This is a response to
Solderpunk vs the windmills - Keyboard hegemony
First, I grew up with the Swedish/Finnish layout. It's absolutely horrible for writing code or using *nix. It's even worse for MS-DOS, the operating system of my childhood. Whereas on the US layout you have a dedicated key for \, the DOS directory separator, on the SWE layout you use AltGr--. All the common special characters are really hard to reach. On the other hand a couple of weird special characters are very easy to type; namely § ½ ¤. Really.
I've used the US layout for almost a decade now.[†] Usually with a SWE labeled keyboard. I almost consider the choice of keyboard layout a Shibboleth for good Finnish hackers. SWE is ubiquitous and it takes effort to learn US, but the ergonomics for hacking is just much better.
is indeed important and often overlooked. Consider APL:
↑1 ⍵∨.∧3 4=+/,¯1 0 1∘.⊖¯1 0 1∘.⌽⊂⍵ ⍝ John Conway's "Game of Life" in APL.
APL didn't pick the easy characters, but rather ones that are good for notation. In the past, this meant having *dedicated physical keyboards just for APL*.
A similar language, J, takes the array programming paradigm but uses ASCII characters. Here's an implementation of the Game of Life in J.
(3 3 (+/ e. 3+0,4&{)@,;._3 ])@(0,0,~0,.0,.~])
The version in APL looks like an alien language. The version in J looks like line noise (corrupt data). Which one is more readable? Neither, if you haven't learned the notation. But from my brief dabbling with each I personally believe picking a new notation for new concepts is a good idea, and by extension APL is a well designed language that doesn't get the attention it deserves.
Mathematics is certainly easier to read with full mathematical notation than one flattened to ASCII. Not saying reading mathematics is ever easy; just saying it becomes almost impossible if you remove the well-defined notation. This would require a lot of text:
¬∃x∈XP(x) ≡ ∀x∈X¬P(x) ≢ ¬∀x∈XP(x) ≡ ∃x∈X¬P(x)
Future programming language designers, please consider notation.
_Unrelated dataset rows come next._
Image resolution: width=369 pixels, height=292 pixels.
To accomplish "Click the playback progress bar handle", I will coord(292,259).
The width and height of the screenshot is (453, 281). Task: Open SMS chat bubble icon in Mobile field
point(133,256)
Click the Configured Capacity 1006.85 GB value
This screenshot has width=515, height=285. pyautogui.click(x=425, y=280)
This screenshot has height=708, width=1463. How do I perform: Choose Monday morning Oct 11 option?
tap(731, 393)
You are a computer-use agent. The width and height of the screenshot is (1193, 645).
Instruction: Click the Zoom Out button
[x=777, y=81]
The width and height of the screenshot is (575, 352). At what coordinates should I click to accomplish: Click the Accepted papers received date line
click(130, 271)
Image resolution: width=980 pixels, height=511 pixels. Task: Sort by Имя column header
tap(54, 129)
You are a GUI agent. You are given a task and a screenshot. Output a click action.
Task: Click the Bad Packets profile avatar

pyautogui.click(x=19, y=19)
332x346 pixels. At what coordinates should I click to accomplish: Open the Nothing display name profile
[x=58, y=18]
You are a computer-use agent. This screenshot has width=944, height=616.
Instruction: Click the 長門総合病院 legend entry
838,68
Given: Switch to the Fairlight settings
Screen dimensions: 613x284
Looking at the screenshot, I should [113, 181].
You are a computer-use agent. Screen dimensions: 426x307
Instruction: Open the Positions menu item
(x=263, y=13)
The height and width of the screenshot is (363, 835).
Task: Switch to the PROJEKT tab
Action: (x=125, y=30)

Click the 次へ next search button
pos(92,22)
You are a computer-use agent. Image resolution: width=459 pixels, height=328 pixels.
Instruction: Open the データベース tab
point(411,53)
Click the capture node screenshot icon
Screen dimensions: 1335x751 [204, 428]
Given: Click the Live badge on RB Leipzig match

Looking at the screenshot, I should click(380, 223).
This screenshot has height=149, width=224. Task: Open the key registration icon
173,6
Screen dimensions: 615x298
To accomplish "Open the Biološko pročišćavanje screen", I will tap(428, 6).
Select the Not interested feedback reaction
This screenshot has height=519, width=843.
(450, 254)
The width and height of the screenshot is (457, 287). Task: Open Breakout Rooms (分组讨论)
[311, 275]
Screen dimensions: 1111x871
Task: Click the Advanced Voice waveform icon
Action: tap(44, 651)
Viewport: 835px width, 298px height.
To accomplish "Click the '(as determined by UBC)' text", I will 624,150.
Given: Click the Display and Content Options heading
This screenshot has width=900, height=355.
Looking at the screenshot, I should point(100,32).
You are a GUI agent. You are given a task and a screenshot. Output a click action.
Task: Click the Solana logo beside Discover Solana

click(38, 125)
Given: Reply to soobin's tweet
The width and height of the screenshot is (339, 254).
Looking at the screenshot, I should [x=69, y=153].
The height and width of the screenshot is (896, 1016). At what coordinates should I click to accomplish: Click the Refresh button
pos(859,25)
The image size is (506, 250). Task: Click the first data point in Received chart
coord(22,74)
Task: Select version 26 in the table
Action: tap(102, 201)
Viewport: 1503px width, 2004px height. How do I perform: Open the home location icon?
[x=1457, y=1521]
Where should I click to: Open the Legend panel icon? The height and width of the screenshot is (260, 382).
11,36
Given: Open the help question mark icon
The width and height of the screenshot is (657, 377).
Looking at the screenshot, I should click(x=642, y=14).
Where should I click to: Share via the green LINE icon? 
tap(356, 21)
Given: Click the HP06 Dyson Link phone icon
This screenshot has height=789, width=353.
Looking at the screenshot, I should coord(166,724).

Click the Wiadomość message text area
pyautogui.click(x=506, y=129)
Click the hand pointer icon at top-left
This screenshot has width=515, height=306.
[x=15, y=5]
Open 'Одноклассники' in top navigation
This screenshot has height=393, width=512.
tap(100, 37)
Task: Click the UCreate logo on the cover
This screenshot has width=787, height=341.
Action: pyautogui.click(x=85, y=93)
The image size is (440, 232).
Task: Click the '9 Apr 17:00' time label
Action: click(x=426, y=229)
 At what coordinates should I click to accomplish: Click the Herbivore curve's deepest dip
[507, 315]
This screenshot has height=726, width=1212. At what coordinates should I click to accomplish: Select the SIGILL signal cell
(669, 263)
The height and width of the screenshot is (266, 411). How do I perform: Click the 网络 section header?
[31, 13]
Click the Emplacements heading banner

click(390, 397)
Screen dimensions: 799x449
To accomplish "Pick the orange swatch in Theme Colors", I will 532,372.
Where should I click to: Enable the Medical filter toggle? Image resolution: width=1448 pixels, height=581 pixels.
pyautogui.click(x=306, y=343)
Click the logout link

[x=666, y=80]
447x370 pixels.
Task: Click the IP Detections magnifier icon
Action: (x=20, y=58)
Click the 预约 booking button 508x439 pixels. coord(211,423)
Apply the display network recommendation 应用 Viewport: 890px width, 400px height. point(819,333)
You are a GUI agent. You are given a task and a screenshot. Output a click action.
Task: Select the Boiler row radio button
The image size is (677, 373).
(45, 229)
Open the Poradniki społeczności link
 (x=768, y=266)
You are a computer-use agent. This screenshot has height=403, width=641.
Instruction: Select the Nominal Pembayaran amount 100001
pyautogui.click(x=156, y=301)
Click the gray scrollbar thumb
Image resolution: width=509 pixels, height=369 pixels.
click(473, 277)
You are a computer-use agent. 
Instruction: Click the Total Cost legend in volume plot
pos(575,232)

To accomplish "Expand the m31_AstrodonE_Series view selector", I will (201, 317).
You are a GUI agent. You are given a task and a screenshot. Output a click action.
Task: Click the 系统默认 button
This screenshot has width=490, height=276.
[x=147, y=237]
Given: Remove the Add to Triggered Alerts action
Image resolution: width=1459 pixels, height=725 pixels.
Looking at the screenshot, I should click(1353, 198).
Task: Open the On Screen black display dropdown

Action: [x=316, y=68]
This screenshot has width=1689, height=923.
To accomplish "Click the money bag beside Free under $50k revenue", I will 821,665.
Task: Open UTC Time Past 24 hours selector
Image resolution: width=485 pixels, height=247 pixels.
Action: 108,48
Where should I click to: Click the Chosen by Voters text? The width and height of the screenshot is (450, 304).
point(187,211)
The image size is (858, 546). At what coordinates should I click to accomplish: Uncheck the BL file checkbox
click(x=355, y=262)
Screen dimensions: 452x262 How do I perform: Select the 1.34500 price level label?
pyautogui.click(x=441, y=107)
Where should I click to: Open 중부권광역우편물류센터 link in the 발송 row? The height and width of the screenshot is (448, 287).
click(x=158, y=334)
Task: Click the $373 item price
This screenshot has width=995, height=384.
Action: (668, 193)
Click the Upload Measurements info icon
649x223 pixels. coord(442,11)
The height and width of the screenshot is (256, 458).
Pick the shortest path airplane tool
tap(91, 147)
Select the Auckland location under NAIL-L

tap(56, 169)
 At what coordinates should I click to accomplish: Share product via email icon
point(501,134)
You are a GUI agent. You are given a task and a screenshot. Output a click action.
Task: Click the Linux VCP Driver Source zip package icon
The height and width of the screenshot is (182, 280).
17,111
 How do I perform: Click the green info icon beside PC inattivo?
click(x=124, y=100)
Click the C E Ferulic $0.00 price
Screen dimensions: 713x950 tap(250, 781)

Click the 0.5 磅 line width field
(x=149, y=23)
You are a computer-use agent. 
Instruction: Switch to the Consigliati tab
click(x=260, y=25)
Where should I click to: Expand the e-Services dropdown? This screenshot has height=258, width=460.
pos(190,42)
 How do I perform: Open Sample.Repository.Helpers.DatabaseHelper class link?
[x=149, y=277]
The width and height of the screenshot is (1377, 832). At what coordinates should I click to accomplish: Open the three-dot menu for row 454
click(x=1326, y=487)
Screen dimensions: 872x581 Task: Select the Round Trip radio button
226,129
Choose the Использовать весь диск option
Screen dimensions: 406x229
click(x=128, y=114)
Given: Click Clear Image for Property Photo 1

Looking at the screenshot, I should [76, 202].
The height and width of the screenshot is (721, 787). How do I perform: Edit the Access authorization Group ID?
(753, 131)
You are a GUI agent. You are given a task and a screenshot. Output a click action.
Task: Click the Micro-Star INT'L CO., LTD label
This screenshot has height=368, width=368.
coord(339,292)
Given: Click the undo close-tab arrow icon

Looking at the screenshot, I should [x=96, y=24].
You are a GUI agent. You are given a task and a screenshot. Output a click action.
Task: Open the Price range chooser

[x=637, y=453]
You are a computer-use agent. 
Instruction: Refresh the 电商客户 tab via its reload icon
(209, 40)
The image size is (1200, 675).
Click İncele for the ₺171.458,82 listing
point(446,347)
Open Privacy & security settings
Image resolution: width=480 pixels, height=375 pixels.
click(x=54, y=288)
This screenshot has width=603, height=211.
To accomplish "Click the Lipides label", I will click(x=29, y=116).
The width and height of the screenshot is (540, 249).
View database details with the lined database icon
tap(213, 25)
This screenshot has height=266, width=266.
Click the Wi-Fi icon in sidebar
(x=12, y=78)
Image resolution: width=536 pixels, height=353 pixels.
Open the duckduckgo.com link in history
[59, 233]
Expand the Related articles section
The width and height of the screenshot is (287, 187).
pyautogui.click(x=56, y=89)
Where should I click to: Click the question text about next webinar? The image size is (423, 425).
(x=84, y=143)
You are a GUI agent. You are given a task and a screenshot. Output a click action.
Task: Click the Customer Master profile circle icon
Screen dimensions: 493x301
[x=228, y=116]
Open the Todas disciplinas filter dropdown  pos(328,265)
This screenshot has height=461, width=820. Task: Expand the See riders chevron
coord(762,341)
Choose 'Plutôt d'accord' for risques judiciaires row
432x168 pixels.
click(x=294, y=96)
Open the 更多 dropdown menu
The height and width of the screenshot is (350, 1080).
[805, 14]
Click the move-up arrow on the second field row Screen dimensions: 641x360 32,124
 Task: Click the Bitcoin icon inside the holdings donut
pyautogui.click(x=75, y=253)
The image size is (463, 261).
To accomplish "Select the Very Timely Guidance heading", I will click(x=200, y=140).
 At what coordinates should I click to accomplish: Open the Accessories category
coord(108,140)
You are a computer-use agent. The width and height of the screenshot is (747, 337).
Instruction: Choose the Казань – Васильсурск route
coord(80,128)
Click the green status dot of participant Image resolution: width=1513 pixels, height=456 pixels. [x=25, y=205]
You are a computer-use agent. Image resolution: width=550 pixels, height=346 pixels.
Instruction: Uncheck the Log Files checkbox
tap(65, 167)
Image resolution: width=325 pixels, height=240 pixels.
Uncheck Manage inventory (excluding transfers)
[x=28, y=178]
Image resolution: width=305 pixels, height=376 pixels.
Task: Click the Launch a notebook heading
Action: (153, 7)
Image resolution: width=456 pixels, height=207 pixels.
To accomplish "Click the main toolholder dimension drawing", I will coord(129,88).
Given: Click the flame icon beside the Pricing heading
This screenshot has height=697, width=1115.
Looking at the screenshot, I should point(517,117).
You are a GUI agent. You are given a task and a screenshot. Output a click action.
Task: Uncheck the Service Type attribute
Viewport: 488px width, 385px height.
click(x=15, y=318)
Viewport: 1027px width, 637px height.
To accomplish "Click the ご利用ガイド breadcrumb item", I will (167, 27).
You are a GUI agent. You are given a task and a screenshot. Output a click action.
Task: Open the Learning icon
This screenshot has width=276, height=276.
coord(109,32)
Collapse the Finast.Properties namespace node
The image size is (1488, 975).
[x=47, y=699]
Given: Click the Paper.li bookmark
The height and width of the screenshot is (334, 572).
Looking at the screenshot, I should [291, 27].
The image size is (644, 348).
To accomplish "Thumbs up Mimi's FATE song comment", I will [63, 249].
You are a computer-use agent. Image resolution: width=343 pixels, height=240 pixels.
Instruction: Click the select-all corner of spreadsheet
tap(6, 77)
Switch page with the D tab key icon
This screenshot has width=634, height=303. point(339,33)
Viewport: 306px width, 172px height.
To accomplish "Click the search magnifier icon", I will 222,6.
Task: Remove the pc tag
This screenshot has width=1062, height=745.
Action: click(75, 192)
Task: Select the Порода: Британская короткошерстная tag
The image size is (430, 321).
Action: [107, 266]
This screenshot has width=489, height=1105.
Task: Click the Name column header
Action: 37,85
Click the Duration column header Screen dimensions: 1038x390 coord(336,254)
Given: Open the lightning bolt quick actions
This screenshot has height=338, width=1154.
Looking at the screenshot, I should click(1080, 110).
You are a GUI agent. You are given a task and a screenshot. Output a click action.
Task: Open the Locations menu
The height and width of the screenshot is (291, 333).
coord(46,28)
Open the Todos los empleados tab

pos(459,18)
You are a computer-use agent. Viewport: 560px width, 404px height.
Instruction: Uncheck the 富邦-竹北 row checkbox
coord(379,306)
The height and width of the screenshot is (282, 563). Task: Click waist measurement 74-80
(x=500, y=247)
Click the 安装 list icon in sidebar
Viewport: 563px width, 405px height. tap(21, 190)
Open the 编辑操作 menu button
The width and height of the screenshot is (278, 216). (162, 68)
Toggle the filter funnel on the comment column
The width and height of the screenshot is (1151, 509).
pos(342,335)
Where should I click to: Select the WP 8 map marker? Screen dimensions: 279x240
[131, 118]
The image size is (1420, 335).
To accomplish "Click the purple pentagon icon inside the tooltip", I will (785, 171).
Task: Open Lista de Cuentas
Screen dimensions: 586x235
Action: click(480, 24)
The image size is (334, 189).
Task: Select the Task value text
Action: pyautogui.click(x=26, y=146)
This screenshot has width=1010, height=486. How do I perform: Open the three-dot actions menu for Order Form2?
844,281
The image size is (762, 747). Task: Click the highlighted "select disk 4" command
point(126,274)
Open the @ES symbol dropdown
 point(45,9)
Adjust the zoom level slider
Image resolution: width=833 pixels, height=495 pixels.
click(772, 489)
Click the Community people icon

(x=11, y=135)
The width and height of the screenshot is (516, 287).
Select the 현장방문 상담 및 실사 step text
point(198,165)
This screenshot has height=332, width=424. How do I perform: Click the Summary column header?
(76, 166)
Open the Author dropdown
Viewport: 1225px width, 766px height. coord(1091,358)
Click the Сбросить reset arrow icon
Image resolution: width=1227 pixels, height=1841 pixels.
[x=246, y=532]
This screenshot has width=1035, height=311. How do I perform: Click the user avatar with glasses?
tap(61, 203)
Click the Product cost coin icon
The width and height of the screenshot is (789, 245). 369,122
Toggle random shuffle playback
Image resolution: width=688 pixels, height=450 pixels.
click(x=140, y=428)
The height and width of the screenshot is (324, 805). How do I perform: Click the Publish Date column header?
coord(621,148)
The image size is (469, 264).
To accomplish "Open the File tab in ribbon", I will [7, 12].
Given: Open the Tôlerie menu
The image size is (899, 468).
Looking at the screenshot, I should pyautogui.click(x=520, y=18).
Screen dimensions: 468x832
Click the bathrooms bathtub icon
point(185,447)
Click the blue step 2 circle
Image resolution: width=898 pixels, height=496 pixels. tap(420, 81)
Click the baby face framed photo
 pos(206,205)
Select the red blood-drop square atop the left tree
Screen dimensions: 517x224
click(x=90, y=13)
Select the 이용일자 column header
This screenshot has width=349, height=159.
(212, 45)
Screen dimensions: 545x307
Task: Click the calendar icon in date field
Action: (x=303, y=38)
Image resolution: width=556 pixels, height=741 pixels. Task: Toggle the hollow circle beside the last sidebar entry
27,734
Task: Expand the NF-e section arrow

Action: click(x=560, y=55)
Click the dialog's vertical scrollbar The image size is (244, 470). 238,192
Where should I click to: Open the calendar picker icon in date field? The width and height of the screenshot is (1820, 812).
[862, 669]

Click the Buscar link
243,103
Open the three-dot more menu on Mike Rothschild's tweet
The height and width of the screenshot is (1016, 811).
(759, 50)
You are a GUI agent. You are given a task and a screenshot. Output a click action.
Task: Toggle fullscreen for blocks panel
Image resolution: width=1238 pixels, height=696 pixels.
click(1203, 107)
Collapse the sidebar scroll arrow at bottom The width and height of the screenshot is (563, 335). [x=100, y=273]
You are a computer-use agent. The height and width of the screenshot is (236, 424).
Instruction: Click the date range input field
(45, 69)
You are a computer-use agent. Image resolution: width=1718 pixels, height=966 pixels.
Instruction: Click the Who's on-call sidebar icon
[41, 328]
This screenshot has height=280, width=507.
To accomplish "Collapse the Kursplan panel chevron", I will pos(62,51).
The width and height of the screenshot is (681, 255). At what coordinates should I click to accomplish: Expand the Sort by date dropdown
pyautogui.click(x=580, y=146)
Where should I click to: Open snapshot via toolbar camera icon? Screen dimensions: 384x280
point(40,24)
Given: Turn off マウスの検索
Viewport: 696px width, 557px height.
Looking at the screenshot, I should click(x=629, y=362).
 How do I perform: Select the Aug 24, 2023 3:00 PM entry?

[†]: I actually don't use US QWERTY anymore. I did some frequency analysis of my own corpus and swapping two pairs of keys makes the keyboard much more ergonomic on average for my weird combination of code, English and Finnish. At four pairs swapped it would be comparable to best existing layouts, eg. Colemak (for my corpus and my effort model). I've been planning to blog about this for two years now.